<クローズアップ> 拡大続く「リノベーション」、中古住宅市場活性化の立役者(1)

 近年、中古住宅市場が活性化している。中古住宅は、内装をリフォームすれば新築と変わらない住み心地を得られる一方で、土地や建物にリフォーム費用を足しても、新築を買うより安く済むことが多い。
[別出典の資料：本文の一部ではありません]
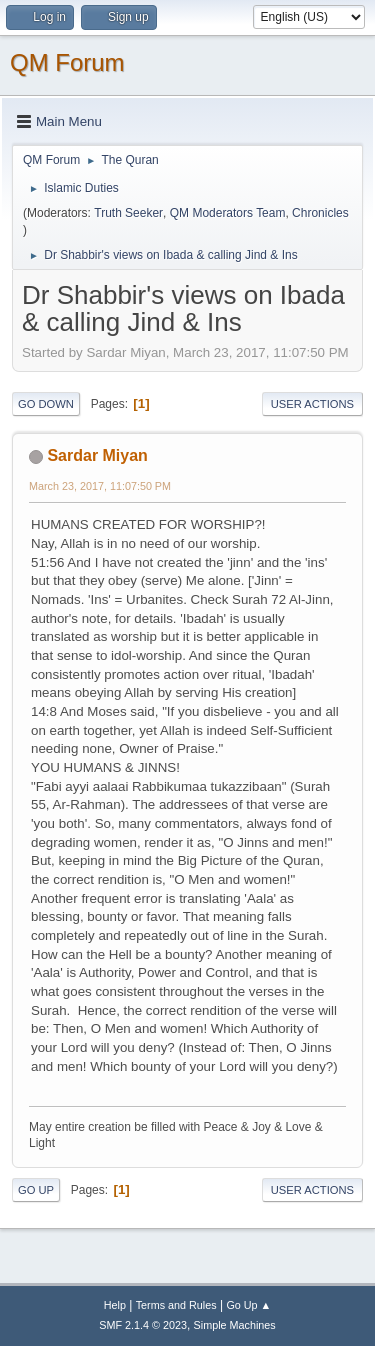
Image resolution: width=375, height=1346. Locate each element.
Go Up (36, 1190)
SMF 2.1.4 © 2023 (143, 1325)
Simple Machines (235, 1325)
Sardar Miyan (97, 455)
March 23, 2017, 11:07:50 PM (100, 486)
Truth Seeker (128, 213)
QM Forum (67, 62)
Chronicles (320, 213)
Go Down (46, 404)
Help (115, 1305)
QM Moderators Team (228, 213)
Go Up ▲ (248, 1305)
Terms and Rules (176, 1305)
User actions (312, 404)
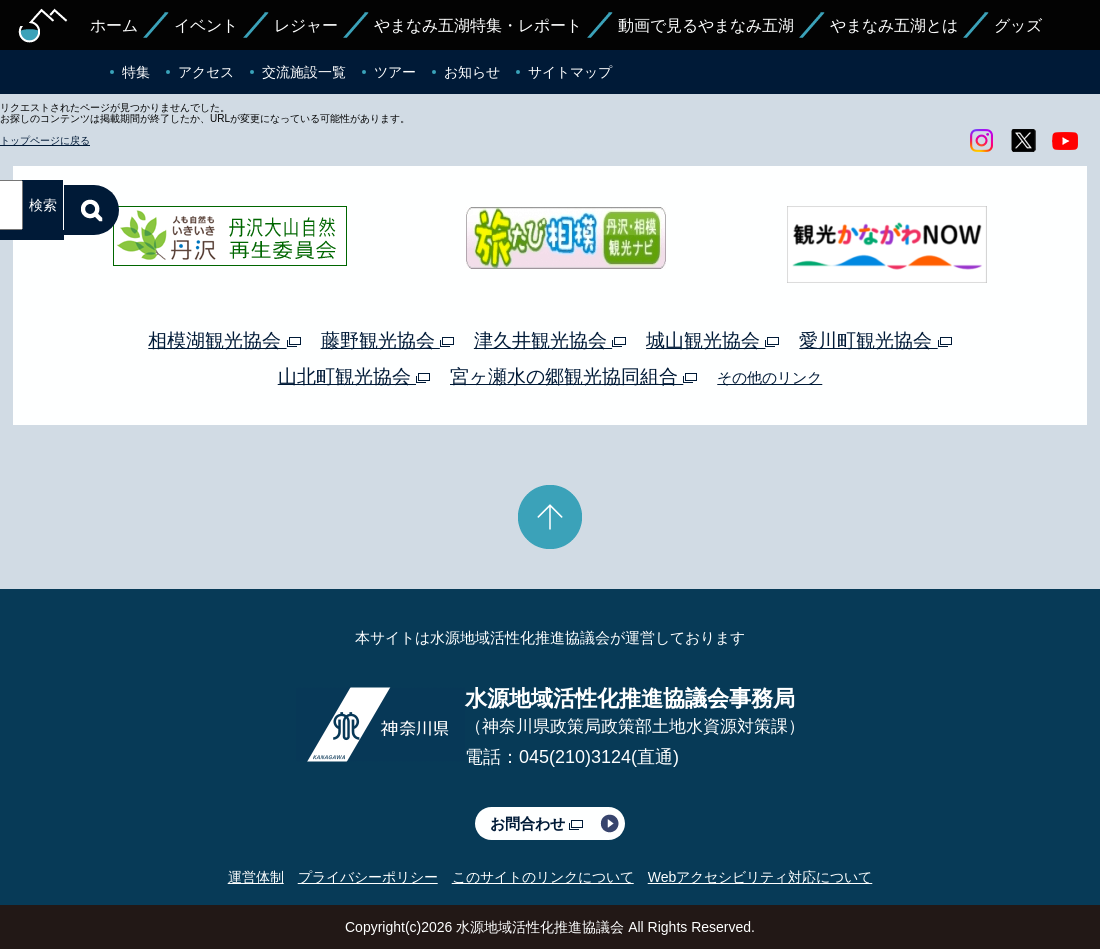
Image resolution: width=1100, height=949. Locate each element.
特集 (136, 72)
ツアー (395, 72)
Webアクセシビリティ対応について (760, 877)
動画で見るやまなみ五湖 (706, 25)
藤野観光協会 (387, 340)
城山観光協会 (712, 340)
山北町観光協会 (354, 376)
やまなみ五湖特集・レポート (478, 25)
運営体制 (256, 877)
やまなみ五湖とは (894, 25)
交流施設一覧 (304, 72)
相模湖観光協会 (224, 340)
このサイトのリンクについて (543, 877)
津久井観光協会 (550, 340)
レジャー (306, 25)
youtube (1065, 141)
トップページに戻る (45, 140)
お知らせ (472, 72)
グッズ (1018, 25)
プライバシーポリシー (368, 877)
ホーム (114, 25)
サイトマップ (570, 72)
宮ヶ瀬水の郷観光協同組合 (573, 376)
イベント (206, 25)
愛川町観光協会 (875, 340)
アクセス (206, 72)
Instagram (981, 141)
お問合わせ (536, 823)
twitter (1023, 141)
消費増税前の駆け込み需要とその反動の影響が出ている新築住宅に比べて、足もとの伸び率では中古が上回っており、景気下支え効果を期待する声も聞かれる。そこで今回は中古住宅市場、特に中古マンションに注目したい。

 2012年あたりから、テレビなどで「リノベーション」という言葉をよく聞くようになった。老朽化した建物を建築当初の性能に戻す比較的小規模な改修を意味する「リフォーム」に対し、「リノベーション」は建物の持つもともとの性能以上に新たな付加価値を加え再生させることとなっており、それまでも内装デザインやインテリアにこだわる比較的若年層に人気だった。

 しかし、最近では認知度の向上を背景に購入者の層も広がりつつあり、市場が一気に拡大傾向にある。

 富士経済(東京都中央区)がまとめた国内住宅リフォーム市場の調査によると、12年度の国内住宅リフォーム市場は7兆7884億円であったという。そのうちリノベーション市場は1760億円。まだ全体に比べて市場自体は大きくはないが、16年度の予測では国内住宅リフォーム市場全体が8兆5586億円と9.9%の伸び率に対して、リノベーション市場は2230億円と伸び率は26.7%増と高成長を見込んでいる。